• _Task to complete_
Reproduce the data word for word, starting with the line that contains "This screenshot has height=196, width=273." and ending with the line that contains "(x=204, y=352)", both included. Omit the pictures.

• _Records for this exercise_
^^^^^^^^^^^^^^^^

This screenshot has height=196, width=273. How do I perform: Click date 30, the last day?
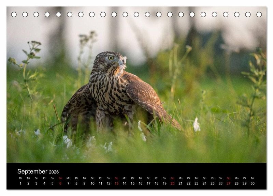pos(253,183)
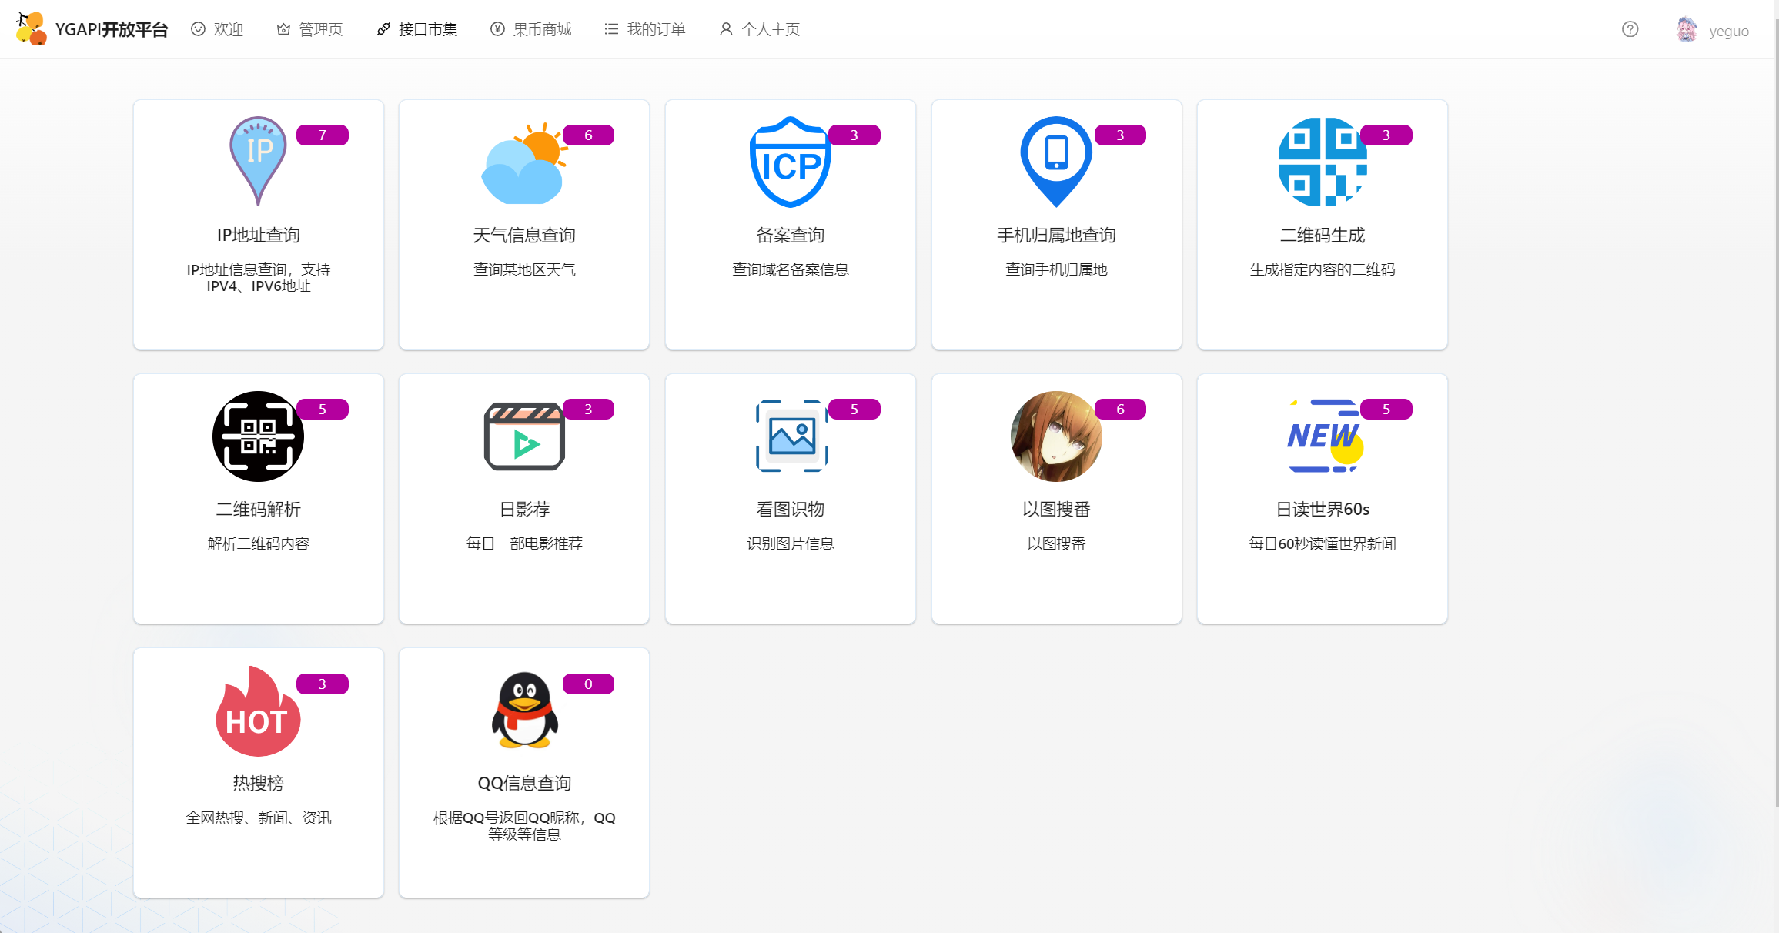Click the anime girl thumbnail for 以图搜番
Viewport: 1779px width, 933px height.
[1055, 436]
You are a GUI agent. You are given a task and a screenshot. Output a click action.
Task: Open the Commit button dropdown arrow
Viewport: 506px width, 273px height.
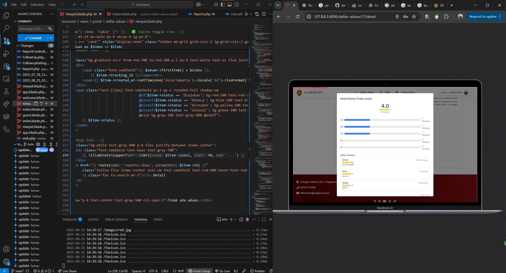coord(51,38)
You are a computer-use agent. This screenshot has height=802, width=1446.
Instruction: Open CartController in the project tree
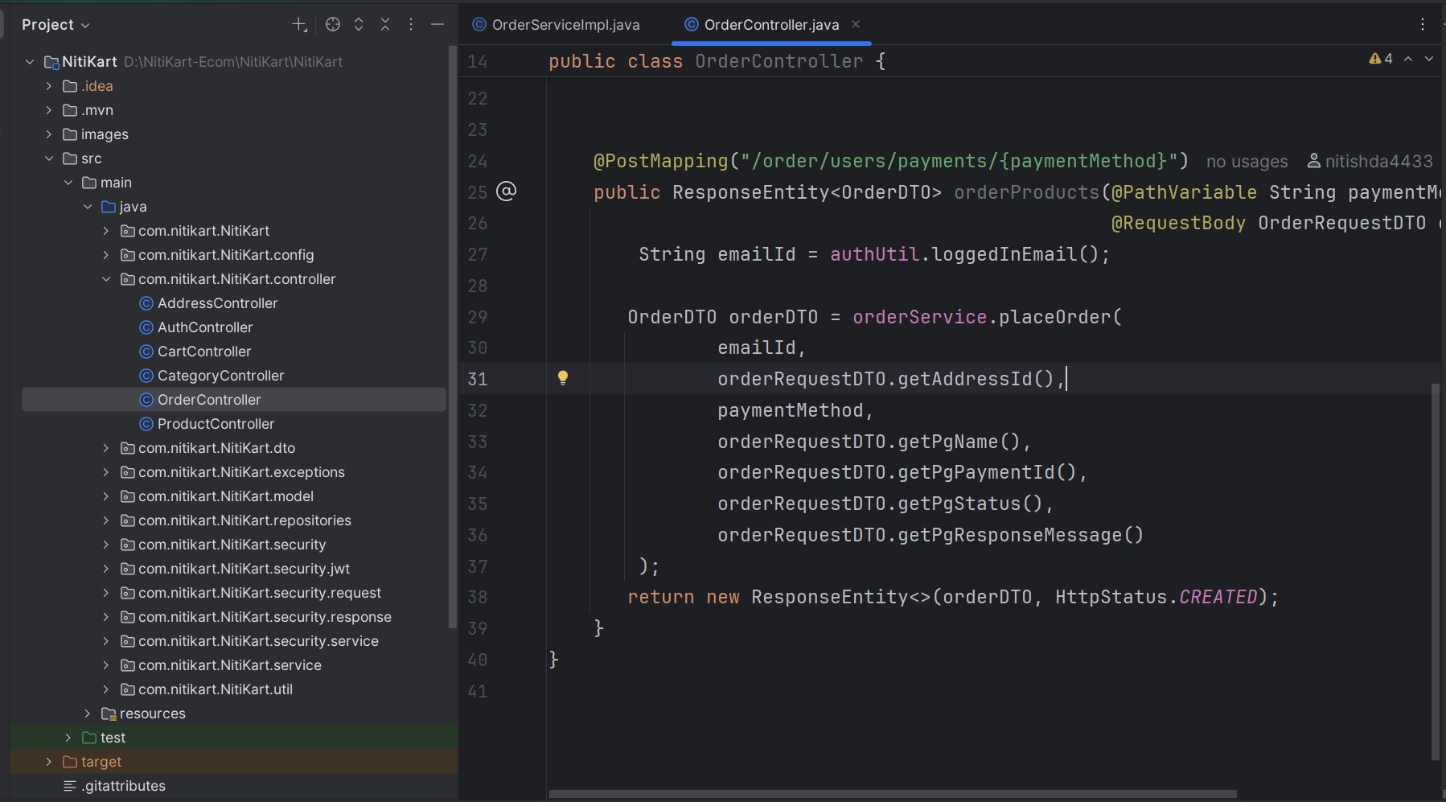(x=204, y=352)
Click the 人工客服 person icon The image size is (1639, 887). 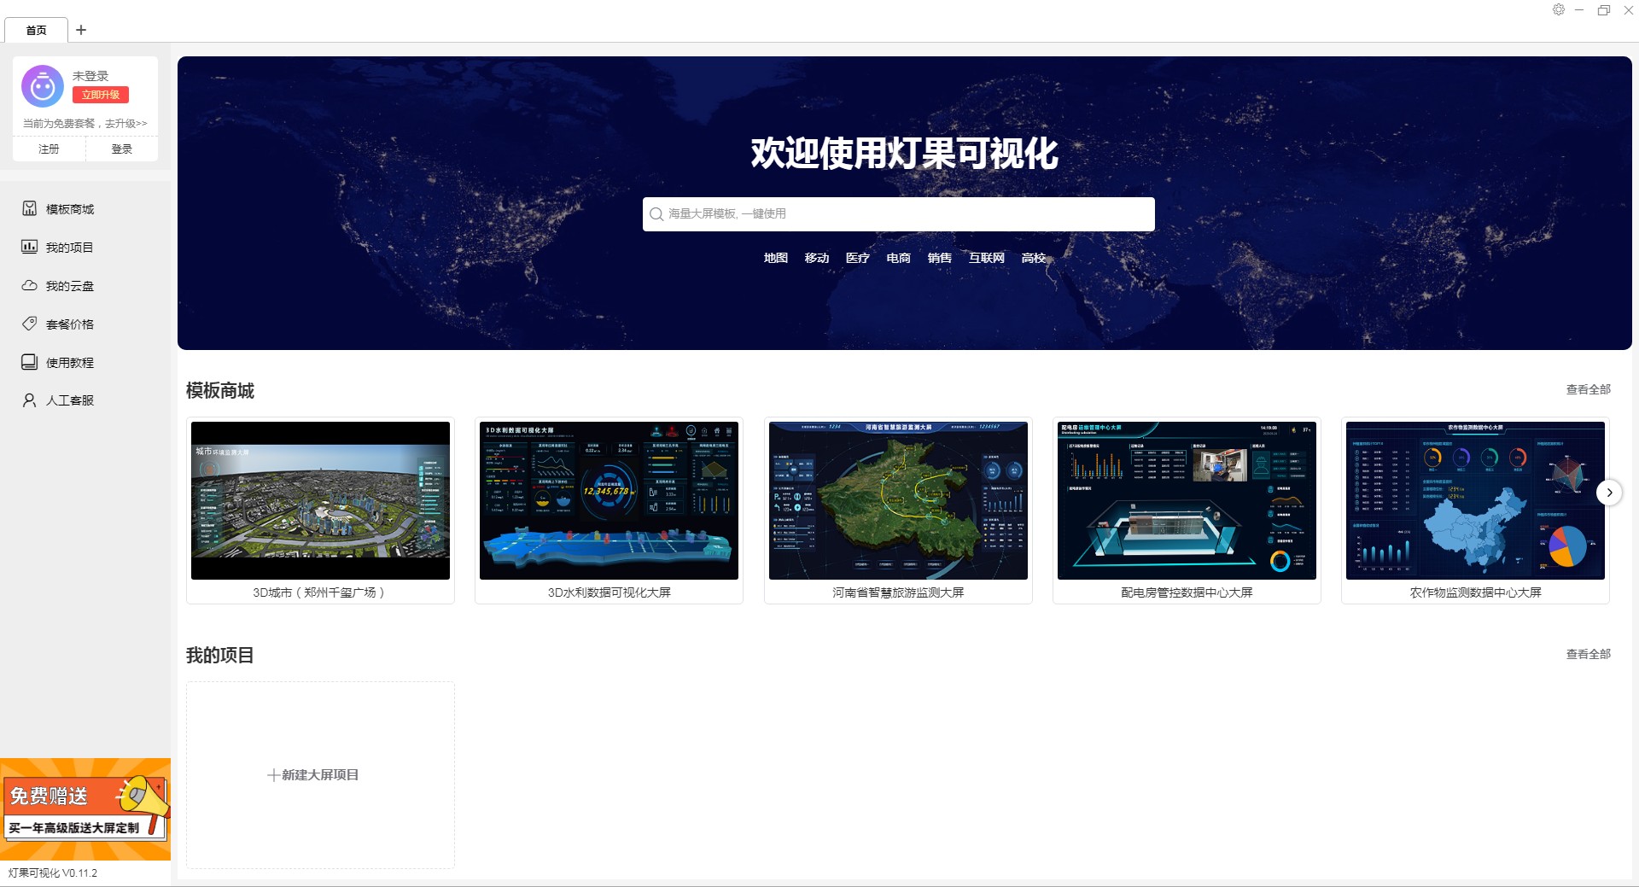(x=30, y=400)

^^^^^^^^^^^^^^^^

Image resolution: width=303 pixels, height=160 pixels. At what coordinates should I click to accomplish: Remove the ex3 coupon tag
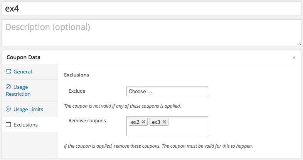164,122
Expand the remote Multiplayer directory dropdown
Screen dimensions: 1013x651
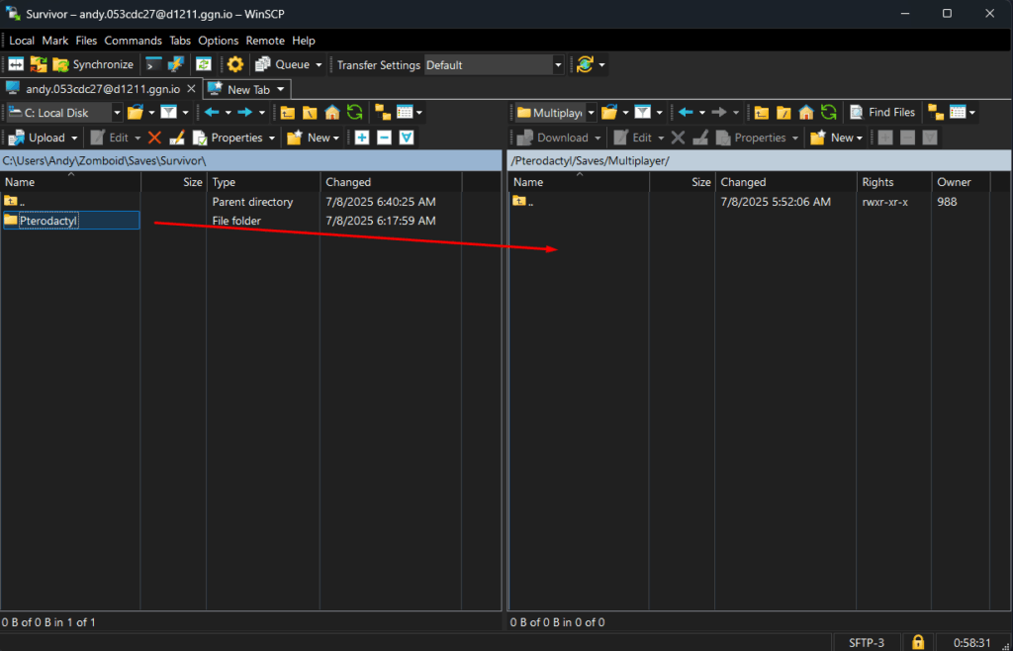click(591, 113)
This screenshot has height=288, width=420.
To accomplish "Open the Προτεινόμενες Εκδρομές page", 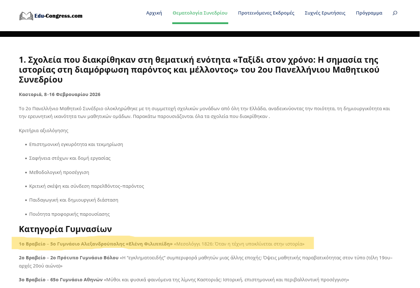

^^^^^^^^^^^^^^^^

• _Full output_
This screenshot has height=196, width=273. How do I perform: Click date 30, the last day?
pos(253,183)
Click the anime girl thumbnail for 以图搜番
Viewport: 1779px width, 933px height.
[1055, 436]
You are a GUI agent. You are given a task and a screenshot. Output a click action.
Task: Open the Commit button dropdown arrow
Viewport: 506px width, 273px height.
coord(51,38)
You are a computer-use agent. This screenshot has height=802, width=1446.
Instruction: Open CartController in the project tree
(x=204, y=352)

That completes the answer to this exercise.